Tarefas a realizar:
1) Transcreva, do texto sobre as primárias do PS, o trecho que começa nas palavras "O que se está" e termina em "especialmente da regeneração.".
2) No texto sobre as primárias do PS, o que é apontado como o maior erro político de Seguro?

Texto apresentado:
-------------------------

Há 10 anos
Aproximam-se finalmente as eleições primárias do PS, uma inovação no panorama partidário nacional que, mesmo que menos entusiasmante do que à partida poderia parecer, não deixará de, mais tarde ou mais cedo, vir a alargar-se a outros partidos. De resto, razões de entusiasmo, à entrada daquilo a que se poderá chamar o período oficial de campanha, quando se multiplicam entrevistas aos dois candidatos e se vão iniciar os debates televisivos – onde, confesso, temo o pior – é coisa que não abunda por aí.
O que se está a passar no PS interessa, e muito, ao país, não fosse este um partido estruturante da democracia portuguesa, com uma contribuição decisiva para o que é hoje o país. Esteve no melhor, mas também no pior destes 40 anos de democracia, e só uma revolução, um verdadeiro furacão, o afastará do centro das decisões do país.
Passa por um período difícil, porque difícil foi também a situação em que Sócrates o deixou. Sócrates não deixou apenas o país atolado em dificuldades, deixou também o partido em estado comatoso, despido de identidade e arrebatado por teias de interesses, na maioria dos casos ilegítimos. Nessas circunstâncias, e nas do país, ao PS não estaria reservada uma simples cura de oposição, mas uma longa e dolorosa travessia do deserto, à procura do poder perdido mas especialmente da regeneração.
Era, teria de ser, esta a missão de quem sucedesse a Sócrates. Não era seguro que fosse Seguro o líder certo: faltava-lhe dimensão e estatuto moral para isso, até pelo caminho que escolheu para chegar ao poder: sempre escondido atrás dos arbustos, sem assumir convicções, e manipulando peça a peça um aparelho cujo funcionamento desde a juventude conhecia bem. E não foi!
Ao longo destes três anos Seguro foi apenas a confirmação de tudo isso, sem rompimentos de qualquer ordem, preferindo sempre o compromisso à frontalidade do confronto, arrastando sem resolver, sem chama, sem capacidade de liderança, sem carisma. Em suma – sem competências de mobilização. Com tudo isto, e com o pecado original da aprovação do Tratado Orçamental – o seu maior erro político, logo a abrir – a Seguro era impossível sequer fazer oposição, quanto mais regenerar o partido.

-------------------------

Excerto de dados:
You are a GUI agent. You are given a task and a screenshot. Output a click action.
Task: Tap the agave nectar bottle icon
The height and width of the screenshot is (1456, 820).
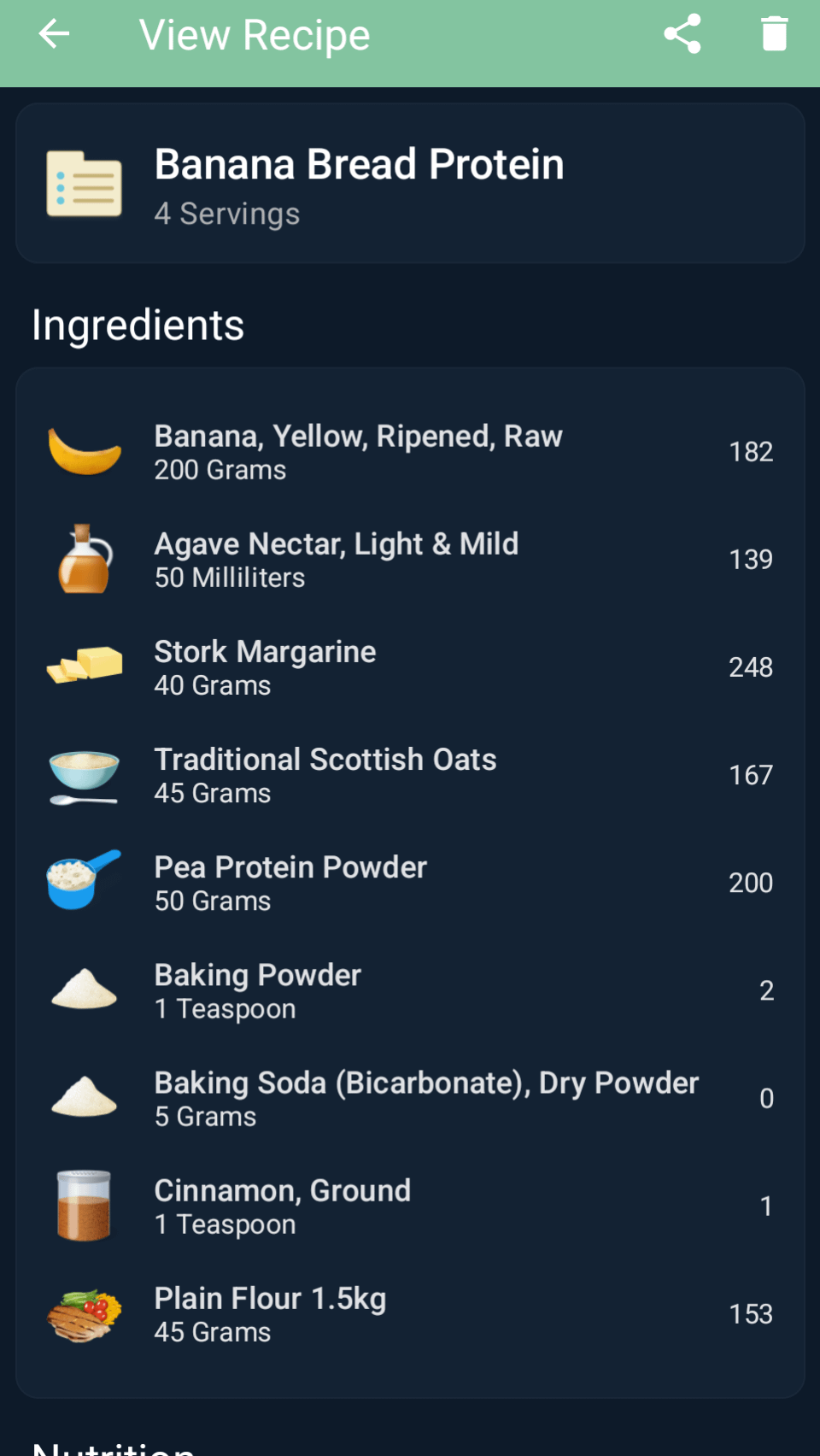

-------------------------

Respostas às tarefas:
1)
O que se está a passar no PS interessa, e muito, ao país, não fosse este um partido estruturante da democracia portuguesa, com uma contribuição decisiva para o que é hoje o país. Esteve no melhor, mas também no pior destes 40 anos de democracia, e só uma revolução, um verdadeiro furacão, o afastará do centro das decisões do país.
Passa por um período difícil, porque difícil foi também a situação em que Sócrates o deixou. Sócrates não deixou apenas o país atolado em dificuldades, deixou também o partido em estado comatoso, despido de identidade e arrebatado por teias de interesses, na maioria dos casos ilegítimos. Nessas circunstâncias, e nas do país, ao PS não estaria reservada uma simples cura de oposição, mas uma longa e dolorosa travessia do deserto, à procura do poder perdido mas especialmente da regeneração.

2) A aprovação do Tratado Orçamental.